CT? Where is that? Keep in mind i'm in calgary


----------



## couch

Canadian Tire


----------



## Homahfan

I had a similar vision, ... if I ever manage to get a fish room! But I was thinking of using a couple 33G longs... with tank glass separators... 

I cannnot remember which shrimp forum it was on, but there was a shrimp setup where the guy built the rear wall using the filter foam sheets (the ones that April carries)... so that the entire wall became was a filter. Perfect Dining for Shrimp!

Perhaps you could do something similar with your setup... with the foam being on the smaller sides of those 10G tanks rather than the back wall.


----------



## 2wheelsx2

This sounds like a great project.

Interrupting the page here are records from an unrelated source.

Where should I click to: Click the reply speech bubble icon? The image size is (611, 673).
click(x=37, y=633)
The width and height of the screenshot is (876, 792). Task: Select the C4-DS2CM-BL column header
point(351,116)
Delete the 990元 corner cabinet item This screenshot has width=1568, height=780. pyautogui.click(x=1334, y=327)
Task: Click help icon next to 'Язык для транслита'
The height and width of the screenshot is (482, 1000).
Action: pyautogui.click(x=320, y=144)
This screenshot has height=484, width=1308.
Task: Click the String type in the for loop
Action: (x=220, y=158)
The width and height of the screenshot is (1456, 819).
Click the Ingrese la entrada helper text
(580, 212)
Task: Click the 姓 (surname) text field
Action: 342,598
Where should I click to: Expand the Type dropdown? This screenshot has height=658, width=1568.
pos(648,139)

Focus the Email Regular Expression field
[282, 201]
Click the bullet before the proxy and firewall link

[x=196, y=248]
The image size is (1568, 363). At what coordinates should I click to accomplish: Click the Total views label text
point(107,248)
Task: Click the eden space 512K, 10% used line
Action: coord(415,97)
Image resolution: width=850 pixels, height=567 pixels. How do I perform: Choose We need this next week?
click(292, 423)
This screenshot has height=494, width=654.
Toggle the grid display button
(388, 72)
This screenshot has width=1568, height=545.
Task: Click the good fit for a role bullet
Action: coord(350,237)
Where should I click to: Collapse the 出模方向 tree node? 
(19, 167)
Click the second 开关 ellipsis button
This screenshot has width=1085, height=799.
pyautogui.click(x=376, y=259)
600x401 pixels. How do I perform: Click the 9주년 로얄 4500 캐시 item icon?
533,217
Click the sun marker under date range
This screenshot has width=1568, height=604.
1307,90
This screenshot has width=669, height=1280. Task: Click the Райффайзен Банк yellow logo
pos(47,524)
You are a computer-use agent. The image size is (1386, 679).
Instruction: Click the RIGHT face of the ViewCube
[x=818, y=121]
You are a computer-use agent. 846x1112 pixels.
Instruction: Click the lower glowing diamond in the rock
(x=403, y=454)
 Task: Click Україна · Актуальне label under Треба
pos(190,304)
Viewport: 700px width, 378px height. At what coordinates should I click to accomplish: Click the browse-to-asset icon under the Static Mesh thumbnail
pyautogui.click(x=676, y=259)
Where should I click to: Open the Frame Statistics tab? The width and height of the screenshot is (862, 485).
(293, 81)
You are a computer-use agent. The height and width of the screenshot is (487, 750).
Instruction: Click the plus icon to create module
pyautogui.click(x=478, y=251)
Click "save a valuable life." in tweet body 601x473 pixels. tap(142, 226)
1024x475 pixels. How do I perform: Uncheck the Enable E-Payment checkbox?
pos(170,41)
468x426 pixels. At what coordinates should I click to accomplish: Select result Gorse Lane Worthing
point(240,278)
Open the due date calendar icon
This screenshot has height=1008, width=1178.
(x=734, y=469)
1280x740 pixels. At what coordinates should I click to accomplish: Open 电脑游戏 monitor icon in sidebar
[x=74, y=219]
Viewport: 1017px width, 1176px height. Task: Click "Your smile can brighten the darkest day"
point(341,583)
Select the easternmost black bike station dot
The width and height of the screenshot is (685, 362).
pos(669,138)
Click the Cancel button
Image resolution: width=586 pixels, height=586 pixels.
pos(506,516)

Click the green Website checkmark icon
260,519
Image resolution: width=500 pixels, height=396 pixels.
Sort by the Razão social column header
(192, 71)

I guess you're going to flood the market in Calgary with dwarf shrimp in a year or so?


----------



## igor.kanshyn

Regarding power-bar.
I bough 








BELKIN COMPONENTS 12-Outlet Surge Protector
I like Dell's price for it 

Its outlets are far from each other, it was important for me.


----------



## Nicklfire

I got the rack from a local warehouse place that sells to retailers... paid 120$ for it, but it's very industrial and 48" wide which is what i needed. 

If i have the energy i'll set it up tonight and take a pic

Next on to do list 

-get some 10 gal tanks (dont think i can get rimless) but found normal ones for 18.99 still looking for cheaper. 
-airline tubing
-sponge filters (prob on ebay)
-airpump (not sure how big i'll need)
-substrate... still not sure what type i need... shrimp experts...CRS?
-lighting from home depot probably


----------



## target

Try making your own sponge filter. I built 2 of these for really cheap:

Cheap DIY Sponge Filter

Ordered the sponges from jehmco, and picked up the PVC pipe from Rona. I am sure Home Depot would have it as well. You could make smaller version since you are going with 10g tanks.


----------



## Nicklfire

Thanks Target i will look into that 

Well i got my rack (used) , and i put it together this evening... frickon thing almost fell forward on me... Guess i need some additional bracing /brackets... will have to go back to the place i got it..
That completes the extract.